Disappointment
Cathy Drolet
cldrolet at sympatico.ca
Fri Sep 28 08:53:50 UTC 2007
No: HPFGUIDX 177502
Well, I certainly didn't expect all this hubub over one little comment. I think I"ll return to not posting after this.
Carol said
>>"Bloody horrible" seems like an exagerration to me.<<
CathyD now:
To you maybe not to me. Nor to my DH (Dear Husband in this case) who despises it almost as much as I do.
>> Sure, it has flaws, including plot holes and inconsistencies. Sure, some of our favorite characters died, but we knew that was bound to happen. Sure, some of the things we anticipated from the interviews didn't
happen, but does it really matter, for example, that no character performed magic late in life? Can we really judge the book by its failure to conform to expectations based on interviews? Can we fairly and realistically expect a book to echo our own religious, philosophical or political views and judge it as "bloody horrible" if
it doesn't? <<
CathyD:
Here, lealess can answer this one better than I can, and is expressing my opinion as well.
>>What I got in DH was a book that lauded stupidity, instinct, breeding ("blood" and house), passivity, and loyalty over learning, planning, choice, effort, and individual responsibility; that threw out or literally killed off every difficult story line in favor of trite resolutions (house-elf liberation comes down to Hermione/Ron kissing, werewolf liberation and integration come down to one-sentence death, house division comes down to Slytherin all bad, yes, even Snape who some continue to view as exclusively selfish and one-note in his
motivations, and Slughorn, who some continue to view as hapless and lesser of two evils, and Draco, who some continue to view as cowardly and weak); that seems oblivious to its own double standards for
heroes versus bad guys, not to mention lessened standards for female characters (Hermione the gatherer and food preparer); and perhaps worst of all, was put together so sloppily, with plotholes, deus ex
machina galore, 180 degree changes in character (Kreacher, Snape, Dumbledore to some extent), differing degrees of protection on Horcruxes, echoes of other works (locket=one ring, Molly=Ripley), too much teasing about Dumbledore's past, and groan, on and on and on. So, JKR did not fail to meet my expectations. She just fell far below my standards for a viable piece of fiction and far away from my
personal convictions. <<
CathyD:
Sorry, didn't quite know where to snip that one. DH fell, not just so far below my own standards, but I think it fell way below JKR's standards as well as va32h is about to point out.
va32h said:
>>It does not seem strange to me to condemn a book for not meeting the expectations set by the author in her six previous books.

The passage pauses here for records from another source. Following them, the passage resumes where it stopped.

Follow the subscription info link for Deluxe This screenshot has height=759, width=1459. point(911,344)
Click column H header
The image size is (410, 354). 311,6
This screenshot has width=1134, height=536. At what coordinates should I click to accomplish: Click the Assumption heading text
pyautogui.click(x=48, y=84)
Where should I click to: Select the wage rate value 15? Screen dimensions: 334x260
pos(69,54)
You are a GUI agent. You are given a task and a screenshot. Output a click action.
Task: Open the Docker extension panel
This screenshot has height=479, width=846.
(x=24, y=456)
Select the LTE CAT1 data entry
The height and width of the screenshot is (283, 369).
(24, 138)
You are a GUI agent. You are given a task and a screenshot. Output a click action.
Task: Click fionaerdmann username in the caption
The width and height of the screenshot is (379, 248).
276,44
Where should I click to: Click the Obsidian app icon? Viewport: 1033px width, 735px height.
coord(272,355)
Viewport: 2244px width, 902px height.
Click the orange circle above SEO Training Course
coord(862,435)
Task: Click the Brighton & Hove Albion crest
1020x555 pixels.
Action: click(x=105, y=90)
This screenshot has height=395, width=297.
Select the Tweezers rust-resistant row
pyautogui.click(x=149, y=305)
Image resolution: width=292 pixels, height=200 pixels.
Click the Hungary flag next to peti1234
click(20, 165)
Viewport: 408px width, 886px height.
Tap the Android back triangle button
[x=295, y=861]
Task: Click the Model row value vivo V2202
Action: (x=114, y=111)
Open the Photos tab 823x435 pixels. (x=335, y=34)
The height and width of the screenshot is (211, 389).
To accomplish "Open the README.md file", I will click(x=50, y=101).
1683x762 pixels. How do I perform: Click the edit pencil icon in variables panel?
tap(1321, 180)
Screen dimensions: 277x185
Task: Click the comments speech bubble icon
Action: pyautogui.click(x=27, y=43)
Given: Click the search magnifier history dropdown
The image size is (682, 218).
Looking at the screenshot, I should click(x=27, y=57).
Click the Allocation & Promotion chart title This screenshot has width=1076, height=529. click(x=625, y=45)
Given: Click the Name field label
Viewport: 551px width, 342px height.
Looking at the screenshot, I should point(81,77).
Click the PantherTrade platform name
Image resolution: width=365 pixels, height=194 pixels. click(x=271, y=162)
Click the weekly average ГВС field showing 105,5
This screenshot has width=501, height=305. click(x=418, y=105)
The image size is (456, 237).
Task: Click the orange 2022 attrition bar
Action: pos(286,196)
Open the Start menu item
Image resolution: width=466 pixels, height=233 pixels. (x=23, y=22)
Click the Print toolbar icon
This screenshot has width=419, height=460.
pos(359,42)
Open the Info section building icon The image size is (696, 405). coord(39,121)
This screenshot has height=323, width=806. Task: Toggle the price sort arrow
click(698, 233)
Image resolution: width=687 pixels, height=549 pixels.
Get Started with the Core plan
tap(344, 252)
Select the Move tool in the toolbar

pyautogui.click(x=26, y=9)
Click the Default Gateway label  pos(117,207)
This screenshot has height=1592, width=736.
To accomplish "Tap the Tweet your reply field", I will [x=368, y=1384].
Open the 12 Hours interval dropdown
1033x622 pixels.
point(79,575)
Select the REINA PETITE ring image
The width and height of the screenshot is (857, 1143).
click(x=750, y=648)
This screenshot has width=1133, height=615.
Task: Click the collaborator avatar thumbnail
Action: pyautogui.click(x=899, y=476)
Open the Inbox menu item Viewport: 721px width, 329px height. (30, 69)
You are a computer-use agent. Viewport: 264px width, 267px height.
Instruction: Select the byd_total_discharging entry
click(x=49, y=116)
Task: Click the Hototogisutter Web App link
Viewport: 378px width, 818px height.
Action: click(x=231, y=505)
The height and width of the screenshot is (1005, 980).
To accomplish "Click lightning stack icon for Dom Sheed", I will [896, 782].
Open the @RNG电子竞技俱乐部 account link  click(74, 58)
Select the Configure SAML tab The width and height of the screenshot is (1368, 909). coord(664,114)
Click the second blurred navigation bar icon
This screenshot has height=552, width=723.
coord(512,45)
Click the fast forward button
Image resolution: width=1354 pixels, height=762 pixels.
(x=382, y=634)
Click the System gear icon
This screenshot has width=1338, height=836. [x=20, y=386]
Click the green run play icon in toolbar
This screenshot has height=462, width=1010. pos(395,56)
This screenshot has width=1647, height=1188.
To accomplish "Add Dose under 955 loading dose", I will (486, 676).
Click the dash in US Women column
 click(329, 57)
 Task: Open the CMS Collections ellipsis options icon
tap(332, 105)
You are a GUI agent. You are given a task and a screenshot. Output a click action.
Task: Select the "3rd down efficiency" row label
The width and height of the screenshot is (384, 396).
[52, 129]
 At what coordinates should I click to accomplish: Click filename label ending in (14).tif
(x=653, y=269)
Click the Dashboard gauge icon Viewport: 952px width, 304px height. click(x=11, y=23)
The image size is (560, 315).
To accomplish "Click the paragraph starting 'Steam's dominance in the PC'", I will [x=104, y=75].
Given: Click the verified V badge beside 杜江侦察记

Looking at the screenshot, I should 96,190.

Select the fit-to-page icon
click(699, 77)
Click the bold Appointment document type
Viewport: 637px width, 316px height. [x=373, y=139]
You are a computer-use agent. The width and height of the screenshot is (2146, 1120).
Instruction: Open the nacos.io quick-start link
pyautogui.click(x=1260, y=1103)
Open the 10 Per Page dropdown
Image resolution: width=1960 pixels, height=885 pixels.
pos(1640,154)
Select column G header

Any expectations I had of DH came from what I read in the first six books. I don't think thousands of readers pulled ideas like "house unity" out of our collective behinds with no basis for supposing that
such a theme might bear fruit. <<
CathyD:
As well as dozens of other ideas that thousands of people had.
va32h:
>>And honestly, I know you don't mean it this way but pleas to "read it again" just come off as terribly condescending, IMHO. It's as if the fault cannot possibly lie in the work, but only in the reader and if
we would just look at it this way or that way or try harder, we'd like it, just as we ought to. <<
CathyD:
Couldn't agree more except I think some of the people who are pleading with the disappointed to "read it again" are meaning to be condescending.
va32h:
>>I have, in fact, read the book about three times now, not counting the times I re-read certain passages for the purpose of discussion. And it isn't getting any better for me, sorry. <<
CathyD:
I haven't read it again. I have re-read certain passages looking for something or other, but I will not read it again as a whole book. Not unless I have some catastrophic thing happen to my brain and I forget I've read it the first time.
lealess again:
>>What I don't like about saying these things on this forum is that either someone will feel I have to be saved from my own opinions and become a born-again DH-evangelist, or someone will take the tiny instances in which I have misspoken and address those instead of addressing the whole thing. Such is life.<<
CathyD:
Which is how I feel about my initial little post stirring up this big pot.
Perhaps the disappointed should start a new e-mail list so we can voice our own opinions without fear of someone rushing in to try to save us from ourselves.